I comuni coinvolti che vedono la presenza sul proprio territorio di persone in accoglienza sono 68 su 176 e dei 1.614 richiedenti protezione internazionale attualmente presenti sul suolo provinciale, 985 sono inseriti in piccoli gruppi (appartamenti, e simili).
Positivo in questo quadro è anche il protocollo tra Provincia e Consorzio delle Autonomie Locali finalizzato all’utilizzo delle risorse economiche statali per la cosiddetta “terza accoglienza”
Nonostante questo i tempi di permanenza nelle strutture per la cosiddetta prima accoglienza sono ancora mediamente lunghi. Il Centro di accoglienza di Trento, in via Fersina ad oggi accoglie 281 persone, il Campo di Marco conta 164 presenze ed infine la struttura delle Viote, sul territorio del Comune di Garniga Terme, accoglie 38 migranti.

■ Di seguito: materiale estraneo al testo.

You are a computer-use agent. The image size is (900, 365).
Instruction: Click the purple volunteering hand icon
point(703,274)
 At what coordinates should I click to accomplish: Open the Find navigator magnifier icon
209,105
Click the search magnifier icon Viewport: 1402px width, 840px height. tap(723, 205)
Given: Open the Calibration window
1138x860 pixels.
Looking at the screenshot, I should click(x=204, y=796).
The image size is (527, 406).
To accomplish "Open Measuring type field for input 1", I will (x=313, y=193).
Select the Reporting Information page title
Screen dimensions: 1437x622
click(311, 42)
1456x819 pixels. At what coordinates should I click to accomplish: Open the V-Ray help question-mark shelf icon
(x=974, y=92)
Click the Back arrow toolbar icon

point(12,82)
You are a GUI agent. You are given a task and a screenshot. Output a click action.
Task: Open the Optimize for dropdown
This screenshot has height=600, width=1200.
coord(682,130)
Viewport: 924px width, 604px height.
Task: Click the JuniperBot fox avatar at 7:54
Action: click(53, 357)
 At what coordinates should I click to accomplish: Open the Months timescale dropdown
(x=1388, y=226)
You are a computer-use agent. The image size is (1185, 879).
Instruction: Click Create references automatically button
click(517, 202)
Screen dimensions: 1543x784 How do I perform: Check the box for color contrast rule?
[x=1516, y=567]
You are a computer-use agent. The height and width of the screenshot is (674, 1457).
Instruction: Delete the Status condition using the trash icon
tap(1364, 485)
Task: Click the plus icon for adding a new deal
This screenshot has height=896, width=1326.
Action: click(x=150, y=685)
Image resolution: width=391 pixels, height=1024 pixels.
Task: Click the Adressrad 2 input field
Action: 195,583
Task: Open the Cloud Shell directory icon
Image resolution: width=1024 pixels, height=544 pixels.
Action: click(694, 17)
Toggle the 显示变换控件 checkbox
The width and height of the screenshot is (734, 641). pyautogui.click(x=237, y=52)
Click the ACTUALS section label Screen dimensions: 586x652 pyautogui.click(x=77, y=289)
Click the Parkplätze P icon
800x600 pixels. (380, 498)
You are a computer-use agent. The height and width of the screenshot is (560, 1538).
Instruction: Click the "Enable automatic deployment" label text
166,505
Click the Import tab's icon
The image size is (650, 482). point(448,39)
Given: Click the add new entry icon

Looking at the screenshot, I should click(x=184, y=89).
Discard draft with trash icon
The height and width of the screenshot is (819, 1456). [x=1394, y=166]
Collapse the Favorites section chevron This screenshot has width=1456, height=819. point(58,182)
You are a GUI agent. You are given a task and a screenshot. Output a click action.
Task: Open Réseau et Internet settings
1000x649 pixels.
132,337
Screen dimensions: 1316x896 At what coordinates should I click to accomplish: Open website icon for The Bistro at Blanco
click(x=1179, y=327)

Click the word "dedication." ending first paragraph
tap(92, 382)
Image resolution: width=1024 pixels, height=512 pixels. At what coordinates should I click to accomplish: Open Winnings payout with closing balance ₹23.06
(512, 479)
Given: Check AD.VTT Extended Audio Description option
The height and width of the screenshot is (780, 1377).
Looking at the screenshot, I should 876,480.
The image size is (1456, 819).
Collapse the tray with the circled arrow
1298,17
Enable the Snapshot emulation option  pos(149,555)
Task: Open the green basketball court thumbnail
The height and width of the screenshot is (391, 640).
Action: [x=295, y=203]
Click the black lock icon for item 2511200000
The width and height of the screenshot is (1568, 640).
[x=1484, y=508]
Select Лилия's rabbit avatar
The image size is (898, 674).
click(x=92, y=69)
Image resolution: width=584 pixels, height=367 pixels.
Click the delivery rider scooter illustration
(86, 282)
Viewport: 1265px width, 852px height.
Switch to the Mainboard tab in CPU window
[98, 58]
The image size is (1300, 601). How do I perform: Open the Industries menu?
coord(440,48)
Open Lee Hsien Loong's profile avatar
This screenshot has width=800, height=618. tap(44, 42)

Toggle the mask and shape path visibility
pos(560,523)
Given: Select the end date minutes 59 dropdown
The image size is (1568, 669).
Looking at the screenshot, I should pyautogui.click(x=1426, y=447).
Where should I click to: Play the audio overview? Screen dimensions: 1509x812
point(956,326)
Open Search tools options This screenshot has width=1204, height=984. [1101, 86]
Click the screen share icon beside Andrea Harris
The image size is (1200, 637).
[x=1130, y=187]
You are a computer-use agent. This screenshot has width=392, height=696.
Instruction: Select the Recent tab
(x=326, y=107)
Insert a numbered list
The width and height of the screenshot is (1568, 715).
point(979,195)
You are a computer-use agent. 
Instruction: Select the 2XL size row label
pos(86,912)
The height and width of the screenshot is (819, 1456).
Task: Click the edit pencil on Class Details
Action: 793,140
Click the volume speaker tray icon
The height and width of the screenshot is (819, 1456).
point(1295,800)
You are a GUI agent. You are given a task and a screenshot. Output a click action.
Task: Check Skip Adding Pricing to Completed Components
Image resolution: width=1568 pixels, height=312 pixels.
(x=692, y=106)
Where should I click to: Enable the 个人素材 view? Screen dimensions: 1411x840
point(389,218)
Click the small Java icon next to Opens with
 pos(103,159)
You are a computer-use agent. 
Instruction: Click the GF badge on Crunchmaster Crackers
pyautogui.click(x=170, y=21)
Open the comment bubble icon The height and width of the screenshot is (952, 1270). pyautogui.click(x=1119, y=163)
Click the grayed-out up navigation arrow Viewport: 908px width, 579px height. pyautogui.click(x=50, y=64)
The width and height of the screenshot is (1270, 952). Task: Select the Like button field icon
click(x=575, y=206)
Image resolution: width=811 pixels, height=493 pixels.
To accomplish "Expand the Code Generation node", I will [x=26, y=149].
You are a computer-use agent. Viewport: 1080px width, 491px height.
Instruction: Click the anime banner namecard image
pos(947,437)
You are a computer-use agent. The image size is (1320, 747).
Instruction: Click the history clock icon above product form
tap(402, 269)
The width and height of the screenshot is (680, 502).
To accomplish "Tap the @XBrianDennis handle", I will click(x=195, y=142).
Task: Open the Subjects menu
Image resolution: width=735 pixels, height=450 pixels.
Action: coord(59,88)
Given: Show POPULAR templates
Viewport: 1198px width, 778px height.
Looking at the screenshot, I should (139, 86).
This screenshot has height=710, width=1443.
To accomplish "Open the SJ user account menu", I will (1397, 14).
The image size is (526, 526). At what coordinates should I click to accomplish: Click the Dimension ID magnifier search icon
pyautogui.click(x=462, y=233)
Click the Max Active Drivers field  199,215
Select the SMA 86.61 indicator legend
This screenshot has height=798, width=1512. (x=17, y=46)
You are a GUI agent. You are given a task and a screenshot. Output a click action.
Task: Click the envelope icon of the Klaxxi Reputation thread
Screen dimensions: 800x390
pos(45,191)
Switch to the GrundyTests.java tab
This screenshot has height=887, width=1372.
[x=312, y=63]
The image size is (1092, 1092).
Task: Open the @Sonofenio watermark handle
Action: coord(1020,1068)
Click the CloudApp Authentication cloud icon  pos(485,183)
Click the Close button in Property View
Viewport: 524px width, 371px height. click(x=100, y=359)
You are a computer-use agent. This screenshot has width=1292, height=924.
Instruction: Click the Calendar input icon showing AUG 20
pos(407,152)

Il protrarsi oltre 18 mesi dell’attesa del riconoscimento o meno dello status di rifugiato rischia di far nascere l’idea che vivere a carico della collettività sia un diritto e che l’integrazione, imparare la lingua, l’accesso al lavoro non siano poi così cruciali. Il rischio connesso a un protrarsi dell’attesa, e quindi all’indeterminatezza di una prospettiva personale, è quello di scivolare in forme di depressione, anomia, perdita di capacità e motivazione.
In questo senso, nel corso delle ultime settimane sono emersi elementi di criticità rispetto all’accoglienza dei migranti presso il campo di Marco di Rovereto. Il Campo è strutturato in piccoli prefabbricati dentro i quali pernottano 10/12 persone, che sono in attesa che venga perfezionata la domanda di asilo o chiarita la loro posizione giuridica mediante il passaggio attraverso la Commissione territoriale. Nonostante il rispetto degli standard definiti dall’articolo 11 del decreto legislativo n. 142 del 2015 che afferisce al cosiddetto “regime di accoglienza straordinaria” e i molti servizi che al suo interno vengono organizzati e concretizzati a favore dei richiedenti protezione, i tempi di permanenza prolungati degli stessi impongono di migliorare la situazione del campo di Marco. Il Dipartimento competente è al momento al lavoro per individuare la soluzione più opportuna per l’aspetto abitativo, che a quanto risulta sarà portata a realizzazione in tempi brevi.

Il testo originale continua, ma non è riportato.